Izzy kept smiling brightly as she left her last two sausage links uneaten on her plate.
She was glad when Monday finally came.
Kelsey’s mother always drove the three friends to and from school because she was the only stay-at-home parent in the group. The first thing Izzy saw when Mrs. Green dropped them off on Monday was Mr. Boone jogging around the flagpole. He had traded his principal suit and tie for a bright green jogging suit with reflecting silver stripes that reminded Izzy of the silver arrows on her beautiful new running shoes. He had a matching green-and-silver headband, too.
“Good morning, Izzy—Annika—Kelsey!” Mr. Boone called out, making a big show of gasping for breath as he spoke.
“Good morning, Mr. Boone!” the girls called back, giggling. It was all right to laugh at Mr. Boone, because it was so clear he wanted them to.
“We have to go inside and put my old shoes on the shoe tree,” Izzy told her friends.
The tree stood completely bare, ready to begin receiving donations.
“You’re going to be the first one!” Kelsey said.
“Ahead of Skipper,” Annika said.
“If she even donates her old ones,” Izzy said. Maybe Skipper had a whole room in her house filled with her cast-off shoes: the Skipper Tipton Running Museum.
Izzy took her dorky shoes out of her backpack. Carefully, she knotted the laces together and hung the shoes over a branch halfway up the tree right in the front.
“Goodbye, shoes,” she said. She gave them an affectionate little pat so they’d know she was grateful for all the happy miles she had run with them on her feet. But she was glad she had gorgeous new shoes to run with now.
After morning announcements and math, Mrs. Molina’s class headed outside for P.E.
Izzy didn’t say anything about her shoes to Skipper or make a big show of tying and retying her laces a hundred times. But Skipper’s eyes fell on Izzy’s feet right away.
“You got my same shoes!” Skipper cried. “You copied me!”
Izzy wasn’t sure what to say. She had copied Skipper. But Skipper wasn’t the only girl in the school who could h
ave new blue-and-silver shoes in the nick of time for two big races.
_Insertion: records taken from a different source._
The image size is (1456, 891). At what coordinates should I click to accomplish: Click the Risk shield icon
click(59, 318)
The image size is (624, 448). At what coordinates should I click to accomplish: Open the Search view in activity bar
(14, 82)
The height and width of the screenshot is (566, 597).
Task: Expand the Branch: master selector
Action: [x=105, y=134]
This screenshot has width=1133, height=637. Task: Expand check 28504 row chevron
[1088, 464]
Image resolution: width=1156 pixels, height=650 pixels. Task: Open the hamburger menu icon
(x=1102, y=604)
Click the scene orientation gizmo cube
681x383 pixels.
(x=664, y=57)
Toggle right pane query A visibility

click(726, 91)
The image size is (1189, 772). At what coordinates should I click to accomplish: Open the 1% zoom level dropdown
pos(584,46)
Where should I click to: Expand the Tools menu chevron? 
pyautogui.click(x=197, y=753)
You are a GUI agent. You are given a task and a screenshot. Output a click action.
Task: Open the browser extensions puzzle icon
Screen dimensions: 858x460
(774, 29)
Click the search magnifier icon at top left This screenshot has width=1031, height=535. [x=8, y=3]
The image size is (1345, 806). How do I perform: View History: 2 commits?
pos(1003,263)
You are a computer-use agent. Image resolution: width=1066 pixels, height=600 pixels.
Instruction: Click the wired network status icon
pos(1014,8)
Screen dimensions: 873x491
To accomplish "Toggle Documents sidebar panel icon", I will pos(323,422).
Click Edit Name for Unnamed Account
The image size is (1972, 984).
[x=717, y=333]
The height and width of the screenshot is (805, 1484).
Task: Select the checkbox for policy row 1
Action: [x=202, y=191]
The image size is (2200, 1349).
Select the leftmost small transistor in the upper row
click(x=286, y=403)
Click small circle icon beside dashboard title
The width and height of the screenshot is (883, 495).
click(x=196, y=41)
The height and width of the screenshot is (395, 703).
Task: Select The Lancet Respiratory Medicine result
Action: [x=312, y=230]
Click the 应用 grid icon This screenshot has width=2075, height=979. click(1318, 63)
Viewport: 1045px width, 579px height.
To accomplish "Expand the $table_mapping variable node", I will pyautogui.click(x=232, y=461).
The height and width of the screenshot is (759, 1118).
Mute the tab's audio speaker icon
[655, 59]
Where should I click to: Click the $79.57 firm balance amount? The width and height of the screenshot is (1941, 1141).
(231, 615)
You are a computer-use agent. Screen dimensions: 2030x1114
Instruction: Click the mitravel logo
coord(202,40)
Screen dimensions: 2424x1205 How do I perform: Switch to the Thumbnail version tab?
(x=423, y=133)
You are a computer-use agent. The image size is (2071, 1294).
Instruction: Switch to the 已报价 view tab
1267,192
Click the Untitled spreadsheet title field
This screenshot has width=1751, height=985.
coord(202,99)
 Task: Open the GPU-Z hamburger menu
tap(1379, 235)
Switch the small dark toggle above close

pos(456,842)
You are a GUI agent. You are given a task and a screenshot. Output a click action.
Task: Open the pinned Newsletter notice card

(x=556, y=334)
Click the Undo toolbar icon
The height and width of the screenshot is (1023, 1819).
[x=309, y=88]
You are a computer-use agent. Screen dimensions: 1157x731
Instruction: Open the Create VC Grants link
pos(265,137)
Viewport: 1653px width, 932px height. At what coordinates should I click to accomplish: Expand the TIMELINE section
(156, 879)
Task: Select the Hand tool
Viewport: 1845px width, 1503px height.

Luckily, the warm-ups for the opening lap around the track began. Today Skipper finished the course one stride ahead of Izzy—maybe Skipper’s shoes were more broken in now. Cody was only a few paces behind Simon, though both boys finished a good distance behind Skipper and Izzy.
“Cody’s getting really fast,” Annika said as the girls walked from the track to the high-jump pit. “I bet his time is just two or three seconds behind Simon’s now.”
Annika loved timing things in the same way she loved measuring things and counting things.
“Maybe Cody will beat Simon on Friday,” Izzy said.
“Nobody ever beats Simon,” Kelsey pointed out.
Well, Annika had beaten Simon in a sudoku contest once, but only because Simon had gotten too busy with all of his other activities even to enter. And Kelsey had tied Simon in a reading contest once, but she had had to read nonstop every day for a month to do it. So Kelsey was right: no one had ever competed directly against Simon in a contest and actually won.
Plus, Cody had never won anything. He was the worst in the class at reading, math, social studies, science, and paying attention to Mrs. Molina.
“Maybe you can give him some running tips,” Annika suggested to Izzy.
“Maybe we can make up a cheer for him,” Kelsey said. Kelsey loved to make up cheers. “Go—go—Go-dy. Go—go—Co-dy.”
Izzy and Annika exchanged glances. Some of Kelsey’s cheers were better than others.
“Okay, I’ll keep on trying,” Kelsey said.
Izzy cleared the high-jump bar easily on her first try. Annika cleared it, too, but Kelsey knocked it down.
“It’s hard to jump and think up cheers at the same time,” she explained.
At the start of language arts, Mrs. Molina gave Cody a stern look when he came in last of everyone from the water break. She gave him an even sterner look when he still didn’t have a library book about a famous person for his Famous Footprint report.